▶ Work item:
Look through the records, and whenever a line includes the word "computer", copy it.

Data to use below:

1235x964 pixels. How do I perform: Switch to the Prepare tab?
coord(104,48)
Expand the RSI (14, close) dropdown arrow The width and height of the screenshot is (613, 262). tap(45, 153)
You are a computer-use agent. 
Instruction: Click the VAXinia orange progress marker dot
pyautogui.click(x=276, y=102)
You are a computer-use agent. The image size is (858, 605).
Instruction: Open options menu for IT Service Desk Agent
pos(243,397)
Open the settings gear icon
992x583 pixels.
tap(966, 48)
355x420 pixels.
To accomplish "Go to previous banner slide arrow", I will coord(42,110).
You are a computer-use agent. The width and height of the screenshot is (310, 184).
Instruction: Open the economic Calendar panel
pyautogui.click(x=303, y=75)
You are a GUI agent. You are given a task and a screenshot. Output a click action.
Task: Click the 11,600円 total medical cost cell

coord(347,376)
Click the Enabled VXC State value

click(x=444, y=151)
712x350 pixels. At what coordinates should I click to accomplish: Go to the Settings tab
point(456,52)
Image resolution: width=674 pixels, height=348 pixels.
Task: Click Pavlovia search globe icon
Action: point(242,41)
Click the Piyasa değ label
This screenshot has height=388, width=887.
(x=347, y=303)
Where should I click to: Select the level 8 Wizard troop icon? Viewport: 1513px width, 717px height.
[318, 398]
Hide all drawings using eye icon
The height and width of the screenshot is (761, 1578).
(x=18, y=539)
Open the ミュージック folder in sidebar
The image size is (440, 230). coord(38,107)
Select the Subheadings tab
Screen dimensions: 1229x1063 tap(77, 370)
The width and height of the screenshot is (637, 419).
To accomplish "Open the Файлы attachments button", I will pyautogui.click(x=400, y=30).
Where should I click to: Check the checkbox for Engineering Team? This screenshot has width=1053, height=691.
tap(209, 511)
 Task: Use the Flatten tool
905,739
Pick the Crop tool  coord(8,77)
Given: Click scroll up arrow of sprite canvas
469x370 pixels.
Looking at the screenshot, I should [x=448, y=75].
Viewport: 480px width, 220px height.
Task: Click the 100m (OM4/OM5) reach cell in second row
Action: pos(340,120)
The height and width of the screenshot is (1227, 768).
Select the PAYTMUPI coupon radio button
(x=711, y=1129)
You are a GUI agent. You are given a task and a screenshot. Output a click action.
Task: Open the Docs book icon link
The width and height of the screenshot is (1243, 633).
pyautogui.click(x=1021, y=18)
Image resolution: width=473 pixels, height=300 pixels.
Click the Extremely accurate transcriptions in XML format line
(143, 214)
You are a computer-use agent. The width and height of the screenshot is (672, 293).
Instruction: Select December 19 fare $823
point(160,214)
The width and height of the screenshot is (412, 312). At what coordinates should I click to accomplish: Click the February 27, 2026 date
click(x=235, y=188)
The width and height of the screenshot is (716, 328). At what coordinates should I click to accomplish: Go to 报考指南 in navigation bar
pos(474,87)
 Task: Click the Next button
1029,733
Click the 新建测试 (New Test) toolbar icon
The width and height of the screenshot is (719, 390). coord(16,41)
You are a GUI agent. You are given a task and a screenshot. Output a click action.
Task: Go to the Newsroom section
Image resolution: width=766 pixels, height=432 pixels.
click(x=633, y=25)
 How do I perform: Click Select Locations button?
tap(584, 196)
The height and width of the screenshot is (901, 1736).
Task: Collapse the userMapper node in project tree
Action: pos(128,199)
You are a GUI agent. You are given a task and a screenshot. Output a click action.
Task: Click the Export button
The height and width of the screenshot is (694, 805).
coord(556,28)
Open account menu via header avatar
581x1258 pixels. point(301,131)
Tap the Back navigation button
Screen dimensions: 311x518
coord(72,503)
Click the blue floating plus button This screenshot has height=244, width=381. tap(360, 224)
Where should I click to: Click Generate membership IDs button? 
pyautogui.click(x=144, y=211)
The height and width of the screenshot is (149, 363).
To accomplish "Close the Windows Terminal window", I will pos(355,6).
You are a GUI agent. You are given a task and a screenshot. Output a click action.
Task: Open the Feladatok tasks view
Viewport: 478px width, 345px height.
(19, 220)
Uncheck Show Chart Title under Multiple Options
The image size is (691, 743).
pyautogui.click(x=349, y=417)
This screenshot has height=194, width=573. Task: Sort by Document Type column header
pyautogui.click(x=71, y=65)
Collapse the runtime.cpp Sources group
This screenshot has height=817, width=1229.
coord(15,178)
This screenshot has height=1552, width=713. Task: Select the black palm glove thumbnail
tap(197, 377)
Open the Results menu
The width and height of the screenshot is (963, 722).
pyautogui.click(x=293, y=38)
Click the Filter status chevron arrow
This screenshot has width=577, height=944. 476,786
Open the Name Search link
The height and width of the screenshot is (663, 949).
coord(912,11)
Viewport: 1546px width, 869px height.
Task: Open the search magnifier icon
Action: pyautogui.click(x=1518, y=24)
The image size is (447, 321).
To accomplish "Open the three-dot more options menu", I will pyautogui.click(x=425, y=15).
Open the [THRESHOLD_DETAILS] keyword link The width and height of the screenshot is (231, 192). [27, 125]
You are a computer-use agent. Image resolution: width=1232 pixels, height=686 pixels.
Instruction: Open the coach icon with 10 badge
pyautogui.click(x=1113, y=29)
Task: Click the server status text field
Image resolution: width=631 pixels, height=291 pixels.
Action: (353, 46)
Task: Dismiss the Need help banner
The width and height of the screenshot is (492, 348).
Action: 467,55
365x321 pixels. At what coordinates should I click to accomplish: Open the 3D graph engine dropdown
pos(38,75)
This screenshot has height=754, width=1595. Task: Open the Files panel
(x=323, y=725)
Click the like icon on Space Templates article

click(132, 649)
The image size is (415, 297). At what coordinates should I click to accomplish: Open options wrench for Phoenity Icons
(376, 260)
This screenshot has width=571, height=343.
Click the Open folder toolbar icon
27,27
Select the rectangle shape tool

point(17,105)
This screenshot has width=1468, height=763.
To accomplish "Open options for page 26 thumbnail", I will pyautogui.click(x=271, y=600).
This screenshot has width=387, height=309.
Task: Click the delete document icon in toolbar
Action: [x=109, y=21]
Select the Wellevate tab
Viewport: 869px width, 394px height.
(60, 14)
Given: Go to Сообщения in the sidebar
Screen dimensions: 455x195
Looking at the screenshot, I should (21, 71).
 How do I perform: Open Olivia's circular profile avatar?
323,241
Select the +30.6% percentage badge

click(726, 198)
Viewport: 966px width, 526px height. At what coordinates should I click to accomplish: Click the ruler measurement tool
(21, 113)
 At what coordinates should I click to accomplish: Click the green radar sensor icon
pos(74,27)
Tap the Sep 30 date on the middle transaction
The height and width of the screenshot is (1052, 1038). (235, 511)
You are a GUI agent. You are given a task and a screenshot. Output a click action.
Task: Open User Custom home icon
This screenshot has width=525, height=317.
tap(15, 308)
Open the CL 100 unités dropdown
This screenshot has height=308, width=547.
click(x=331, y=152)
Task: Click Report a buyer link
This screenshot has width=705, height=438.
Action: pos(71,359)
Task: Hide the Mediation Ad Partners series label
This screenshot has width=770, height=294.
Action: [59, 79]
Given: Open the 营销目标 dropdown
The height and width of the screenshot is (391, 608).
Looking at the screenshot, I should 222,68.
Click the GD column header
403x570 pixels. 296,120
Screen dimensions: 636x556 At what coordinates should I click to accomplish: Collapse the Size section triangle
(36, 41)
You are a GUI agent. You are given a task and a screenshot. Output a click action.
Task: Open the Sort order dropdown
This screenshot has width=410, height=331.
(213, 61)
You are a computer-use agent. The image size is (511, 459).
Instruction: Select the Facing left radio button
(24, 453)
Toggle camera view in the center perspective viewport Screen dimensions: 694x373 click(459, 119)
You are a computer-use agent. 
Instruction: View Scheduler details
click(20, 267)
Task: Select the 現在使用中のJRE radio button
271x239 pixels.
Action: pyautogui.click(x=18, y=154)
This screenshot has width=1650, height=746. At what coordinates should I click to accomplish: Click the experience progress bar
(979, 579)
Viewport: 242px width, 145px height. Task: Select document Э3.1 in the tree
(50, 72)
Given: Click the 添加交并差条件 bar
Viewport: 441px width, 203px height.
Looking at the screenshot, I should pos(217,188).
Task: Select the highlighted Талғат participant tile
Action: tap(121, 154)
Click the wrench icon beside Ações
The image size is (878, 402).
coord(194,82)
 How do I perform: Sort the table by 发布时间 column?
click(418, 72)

End of Data to use.

▶ Solution for this exercise:
You are a computer-use agent. 
You are a computer-use agent. The image size is (858, 605).
You are a computer-use agent. The width and height of the screenshot is (310, 184).
You are a computer-use agent. The width and height of the screenshot is (672, 293).
You are a computer-use agent. Image resolution: width=1232 pixels, height=686 pixels.
You are a computer-use agent. The image size is (511, 459).
You are a computer-use agent. 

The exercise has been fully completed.